I have been asked to quote on renovating/refinishing 15 cast bronze plaques. They are on walls and cannot be removed. Some are nearly 100 years old, others maybe 25 years. They range in size from about 8x10" up to 3x4 feet. I have sold quite a few of these over the years, using Gemini to cast or machine them for me. They use a baked enamel on the background. That won't be possible here. Most are outdoors, some indoors.
The process is basically, clean well, paint, sand raised areas to expose new bronze. Clear coat (maybe). I would like to bid on this. I think I can do a good job but have never done this and don't have a plaque to practice on. My first concern is this: Is a good quality canned spray paint going to adhere well to the backgrounds?
I actually like them aged looking but they are difficult to read. One idea is the leave the patinaed backgrounds and just sand the raised areas. My only concern with that is I am inevitably going to sand parts of the background and would not be able to fix that, so painting the background is probably the way to go. I did find a YouTube video that says use laquer on the backgrounds. I'm not sure why laquer is used. Is laquer even available in a rattle can?
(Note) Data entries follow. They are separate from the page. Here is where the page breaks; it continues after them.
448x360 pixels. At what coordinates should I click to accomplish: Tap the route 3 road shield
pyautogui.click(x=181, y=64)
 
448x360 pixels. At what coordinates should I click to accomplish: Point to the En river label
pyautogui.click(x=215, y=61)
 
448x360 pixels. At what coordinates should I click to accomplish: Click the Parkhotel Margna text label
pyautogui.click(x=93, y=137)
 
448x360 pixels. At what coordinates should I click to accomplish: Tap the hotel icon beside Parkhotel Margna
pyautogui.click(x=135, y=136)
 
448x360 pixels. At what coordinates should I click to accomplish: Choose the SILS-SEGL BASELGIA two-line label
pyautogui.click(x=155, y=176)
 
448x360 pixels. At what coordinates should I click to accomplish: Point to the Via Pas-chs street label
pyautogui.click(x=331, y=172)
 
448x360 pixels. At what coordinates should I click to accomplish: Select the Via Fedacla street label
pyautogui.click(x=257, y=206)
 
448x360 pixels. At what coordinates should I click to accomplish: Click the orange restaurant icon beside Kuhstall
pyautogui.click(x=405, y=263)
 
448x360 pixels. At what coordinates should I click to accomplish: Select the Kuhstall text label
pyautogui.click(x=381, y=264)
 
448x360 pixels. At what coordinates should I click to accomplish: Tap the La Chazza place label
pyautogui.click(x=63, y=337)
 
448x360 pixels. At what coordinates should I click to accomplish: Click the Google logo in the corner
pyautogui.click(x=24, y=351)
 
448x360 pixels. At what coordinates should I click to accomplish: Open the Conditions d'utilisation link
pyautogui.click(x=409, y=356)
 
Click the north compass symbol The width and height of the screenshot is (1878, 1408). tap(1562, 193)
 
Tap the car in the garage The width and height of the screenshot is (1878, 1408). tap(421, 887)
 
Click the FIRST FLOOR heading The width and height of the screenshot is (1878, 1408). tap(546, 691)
Does anyone have any experience with this? Thanks.
Posted by Rick Sacks (Member # 379) on :
Hey Chuckers, splendid SC article! Truly impressed me and made me glad for you. As far as the plaques go, why not talk to someone with the plaque dept. at Gemini? I also wonder about doing the reverse of how you're thinking. What if the letters were sanded anf followed with a thin coat of spraylat on the surface and then spray background and water blast off the latex?
Posted by Chuck Peterson (Member # 70) on :
Thanks, Rick. It is exciting to be featured in SignCraft!
I have talked to Gemini. All they could tell me was they use baked enamel. I did find out that Matthews offers a refinishing kit. They are sending me info.
I'm not sure I follow your Spraylat idea. I have used Spraylat to cut and paint signs but not on raised letters.
Posted by bruce ward (Member # 1289) on :
I have done these plaques before. Washed them, scuffed with scothbrite (destroyed scotchbrite) sprayed with 2 part epoxy, sprayed background, redid the raised lettering with foam roller (using a press method instead of rolling) waited a couple days and then urethane cleared whole mplaque they came out great and last I saw they were still looking good, this was well over 12 years ago
Posted by Si Allen (Member # 420) on :
Clean, paint the plawue ... then use one of these to sand the raised part!